■ **TO BE DONE**: Format the section of the records that begins with the line containing "Given: Expand the Encoding dropdown menu" and ends with the line containing "pyautogui.click(x=309, y=24)", both lines included, as a JSON list of strings with one string per line and blank lines omitted.

■ **INFORMATION PROVIDED**:
━━━━━━

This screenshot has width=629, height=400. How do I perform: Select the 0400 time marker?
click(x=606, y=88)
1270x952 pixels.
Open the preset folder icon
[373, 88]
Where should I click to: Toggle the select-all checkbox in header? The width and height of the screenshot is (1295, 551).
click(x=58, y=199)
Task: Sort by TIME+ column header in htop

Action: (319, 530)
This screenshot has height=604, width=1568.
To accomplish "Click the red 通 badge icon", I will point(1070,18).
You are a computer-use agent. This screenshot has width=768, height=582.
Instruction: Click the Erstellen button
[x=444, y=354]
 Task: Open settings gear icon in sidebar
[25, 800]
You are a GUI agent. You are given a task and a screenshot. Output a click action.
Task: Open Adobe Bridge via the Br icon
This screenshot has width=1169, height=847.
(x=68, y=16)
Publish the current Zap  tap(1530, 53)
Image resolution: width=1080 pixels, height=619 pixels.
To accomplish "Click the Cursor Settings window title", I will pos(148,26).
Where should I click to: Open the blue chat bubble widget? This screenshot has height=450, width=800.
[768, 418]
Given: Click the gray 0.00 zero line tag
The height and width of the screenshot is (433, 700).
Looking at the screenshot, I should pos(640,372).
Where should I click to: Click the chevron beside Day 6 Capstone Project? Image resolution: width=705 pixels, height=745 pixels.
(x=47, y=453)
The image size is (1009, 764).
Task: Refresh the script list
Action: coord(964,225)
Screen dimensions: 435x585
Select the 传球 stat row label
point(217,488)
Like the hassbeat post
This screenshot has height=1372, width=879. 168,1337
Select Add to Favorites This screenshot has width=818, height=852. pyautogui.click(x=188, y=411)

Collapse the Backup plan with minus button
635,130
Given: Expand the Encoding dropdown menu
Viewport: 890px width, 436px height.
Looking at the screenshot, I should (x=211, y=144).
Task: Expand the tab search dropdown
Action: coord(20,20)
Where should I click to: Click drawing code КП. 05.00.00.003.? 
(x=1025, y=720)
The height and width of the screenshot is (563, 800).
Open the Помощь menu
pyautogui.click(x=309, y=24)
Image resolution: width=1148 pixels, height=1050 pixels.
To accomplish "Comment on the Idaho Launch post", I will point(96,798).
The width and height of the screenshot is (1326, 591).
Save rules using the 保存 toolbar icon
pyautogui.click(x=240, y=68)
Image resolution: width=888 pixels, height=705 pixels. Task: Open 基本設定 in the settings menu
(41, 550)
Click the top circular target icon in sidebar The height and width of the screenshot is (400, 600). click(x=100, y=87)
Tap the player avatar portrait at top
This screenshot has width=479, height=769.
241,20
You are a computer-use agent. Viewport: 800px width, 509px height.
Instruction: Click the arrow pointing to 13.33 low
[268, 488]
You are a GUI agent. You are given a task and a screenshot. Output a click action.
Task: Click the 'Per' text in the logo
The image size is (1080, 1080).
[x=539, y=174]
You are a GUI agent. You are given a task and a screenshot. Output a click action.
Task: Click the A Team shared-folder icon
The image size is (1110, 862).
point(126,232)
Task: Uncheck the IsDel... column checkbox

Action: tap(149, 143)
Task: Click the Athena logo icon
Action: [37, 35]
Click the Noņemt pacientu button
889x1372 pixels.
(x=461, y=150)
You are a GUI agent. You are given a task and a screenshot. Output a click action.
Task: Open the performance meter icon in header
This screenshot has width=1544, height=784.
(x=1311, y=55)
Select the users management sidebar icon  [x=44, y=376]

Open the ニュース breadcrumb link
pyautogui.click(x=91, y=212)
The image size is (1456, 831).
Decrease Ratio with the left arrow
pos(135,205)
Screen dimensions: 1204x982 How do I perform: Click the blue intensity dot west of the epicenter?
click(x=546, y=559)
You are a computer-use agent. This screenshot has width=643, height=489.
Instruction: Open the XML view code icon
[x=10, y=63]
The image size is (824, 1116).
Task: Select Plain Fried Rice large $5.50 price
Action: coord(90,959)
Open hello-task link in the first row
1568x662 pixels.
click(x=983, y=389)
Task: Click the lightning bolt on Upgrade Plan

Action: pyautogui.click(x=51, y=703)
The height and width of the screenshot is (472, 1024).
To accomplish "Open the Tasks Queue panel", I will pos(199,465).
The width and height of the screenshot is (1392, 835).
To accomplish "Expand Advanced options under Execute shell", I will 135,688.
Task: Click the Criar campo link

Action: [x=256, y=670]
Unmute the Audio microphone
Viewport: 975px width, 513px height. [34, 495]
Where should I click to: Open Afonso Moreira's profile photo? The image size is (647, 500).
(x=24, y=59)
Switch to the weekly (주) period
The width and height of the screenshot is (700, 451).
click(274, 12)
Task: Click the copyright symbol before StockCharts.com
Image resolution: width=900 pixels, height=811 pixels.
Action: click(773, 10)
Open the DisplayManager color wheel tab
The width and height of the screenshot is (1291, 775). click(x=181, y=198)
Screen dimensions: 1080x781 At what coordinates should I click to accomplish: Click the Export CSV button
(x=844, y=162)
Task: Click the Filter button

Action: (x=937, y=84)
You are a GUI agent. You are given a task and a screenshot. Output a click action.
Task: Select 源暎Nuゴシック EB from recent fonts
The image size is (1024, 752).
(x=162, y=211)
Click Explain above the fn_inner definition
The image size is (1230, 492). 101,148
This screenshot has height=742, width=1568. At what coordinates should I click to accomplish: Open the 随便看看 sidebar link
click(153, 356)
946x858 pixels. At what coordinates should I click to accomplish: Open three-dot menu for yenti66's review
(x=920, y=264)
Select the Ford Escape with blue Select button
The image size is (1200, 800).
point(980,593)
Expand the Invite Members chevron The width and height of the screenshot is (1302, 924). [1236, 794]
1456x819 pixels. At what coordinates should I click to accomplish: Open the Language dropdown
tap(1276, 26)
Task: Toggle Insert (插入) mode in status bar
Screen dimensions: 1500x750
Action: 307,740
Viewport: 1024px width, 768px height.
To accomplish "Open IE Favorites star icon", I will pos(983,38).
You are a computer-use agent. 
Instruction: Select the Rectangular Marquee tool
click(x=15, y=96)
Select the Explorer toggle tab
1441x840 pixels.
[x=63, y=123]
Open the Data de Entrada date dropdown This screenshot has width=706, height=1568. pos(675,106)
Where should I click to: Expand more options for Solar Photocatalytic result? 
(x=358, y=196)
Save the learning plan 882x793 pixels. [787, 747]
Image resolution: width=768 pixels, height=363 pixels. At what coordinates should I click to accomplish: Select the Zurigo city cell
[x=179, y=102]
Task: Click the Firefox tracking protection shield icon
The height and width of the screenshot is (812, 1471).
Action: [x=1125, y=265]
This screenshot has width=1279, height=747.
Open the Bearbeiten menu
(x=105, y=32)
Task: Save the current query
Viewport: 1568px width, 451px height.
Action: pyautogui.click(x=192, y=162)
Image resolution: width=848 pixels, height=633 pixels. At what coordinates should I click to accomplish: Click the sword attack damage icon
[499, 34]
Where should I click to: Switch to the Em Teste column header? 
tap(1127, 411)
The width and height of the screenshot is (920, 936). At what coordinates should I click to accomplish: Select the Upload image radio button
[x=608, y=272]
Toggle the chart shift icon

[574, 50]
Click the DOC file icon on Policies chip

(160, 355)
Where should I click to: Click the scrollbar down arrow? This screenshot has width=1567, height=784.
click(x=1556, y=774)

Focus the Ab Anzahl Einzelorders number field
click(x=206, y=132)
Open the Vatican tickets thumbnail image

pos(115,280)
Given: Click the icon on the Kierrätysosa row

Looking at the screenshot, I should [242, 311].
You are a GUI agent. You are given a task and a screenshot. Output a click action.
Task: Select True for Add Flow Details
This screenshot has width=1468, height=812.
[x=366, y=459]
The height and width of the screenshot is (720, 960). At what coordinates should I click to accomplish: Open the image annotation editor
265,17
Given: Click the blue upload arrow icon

━━━━━━

■ **EXERCISE RESPONSE**:
[
  "Given: Expand the Encoding dropdown menu",
  "Viewport: 890px width, 436px height.",
  "Looking at the screenshot, I should (x=211, y=144).",
  "Task: Expand the tab search dropdown",
  "Action: coord(20,20)",
  "Where should I click to: Click drawing code КП. 05.00.00.003.? ",
  "(x=1025, y=720)",
  "The height and width of the screenshot is (563, 800).",
  "Open the Помощь menu",
  "pyautogui.click(x=309, y=24)"
]